In Hong Kong, the overcrowded cheek by jowl buildings with cables sticking out, washing lines, neon signs and an incredible number of air-conditioning machines fitted on the building facades jumped out at me and my sketchbook is filled with drawings that show this urban chaos. My impressions of Singapore show its rapidly changing streetscape, a potpourri of pre-WW2 shophouses, Art Deco buildings and 21st century high-rises.
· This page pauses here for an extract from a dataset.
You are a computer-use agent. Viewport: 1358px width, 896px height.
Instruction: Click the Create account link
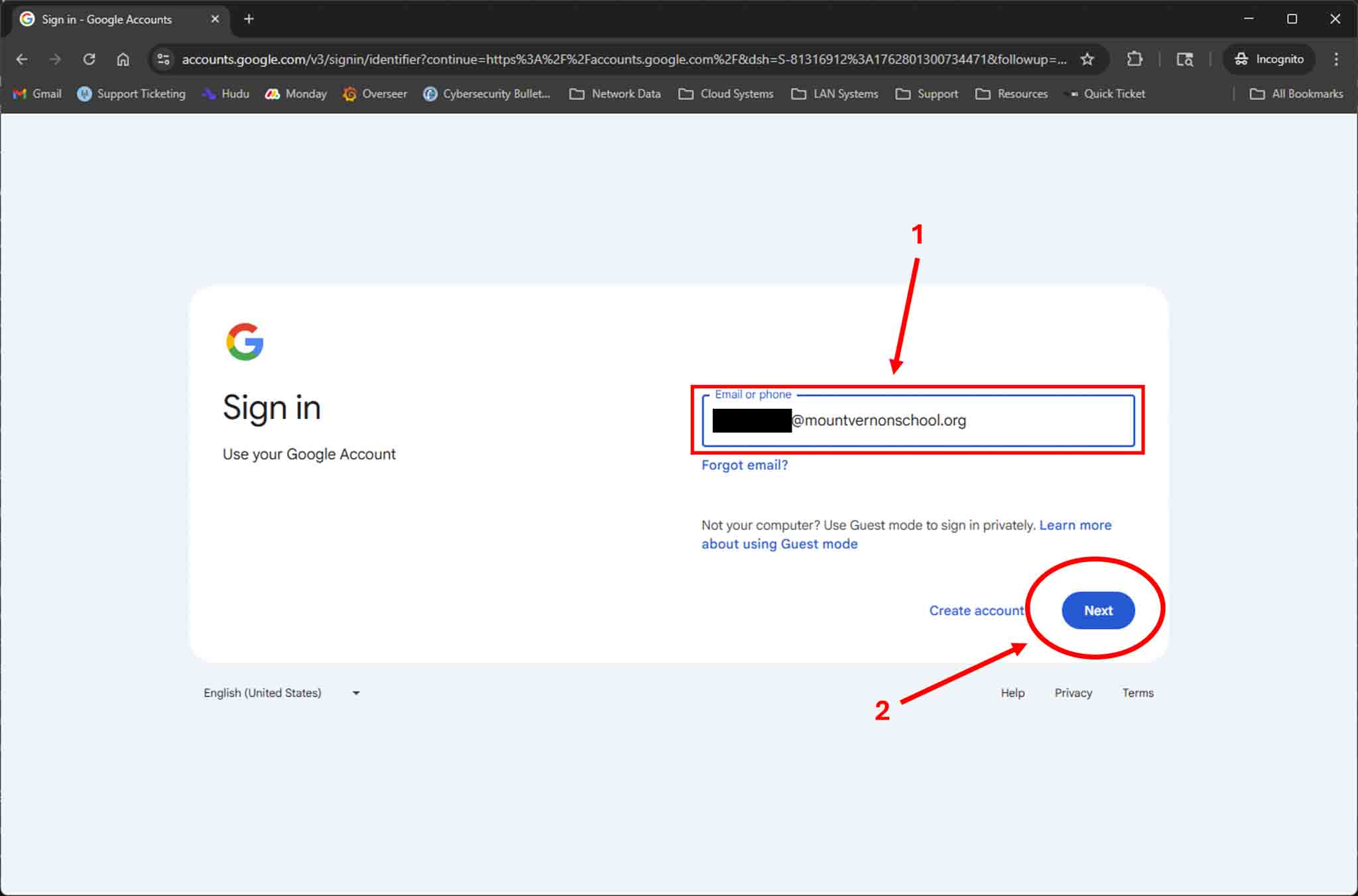[x=976, y=610]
British reportage illustrator George Butler said in a TED talk that drawings encapsulate the passage of time. “The 2 – 3 hours on the street observing, watching, witnessing is so important. It’s not just the snap of a shutter and walking away,” he says and I echo his sentiment. Travel sketching, after all, is not an end, but a means to an end. Perhaps this was the gratification I was really after.

GOOD TO KNOW:

What to carry: A basic travel sketching kit should have pencils, ball point/ felt-tipped/ fountain pens with waterproof ink, a portable watercolour box, a water bottle, brushes [Pentel waterbrushes / Escoda’s foldable travel brushes], a watercolour journal and finally a foldable stool.

How to begin: The excitement of cracking open a new sketchbook is undeniable but so is the apprehension of filling out the first page. To break the ice, I draw contents of my sketching bag. It not only relieves pre-trip anxiety but sets the tone for my upcoming sketches. To further get into the groove draw in-flight meals, maps of your destination and so on.

What to sketch: Draw the food you eat, souvenirs you buy, sights you visit and the people you meet. Write down conversations, make notes on what you see, smell, hear, feel. Glue travel ephemera like museum passes, business cards, shopping receipts, a leaf perhaps on the pages of your sketchbook. Above all, tell the story of the place you’re visiting.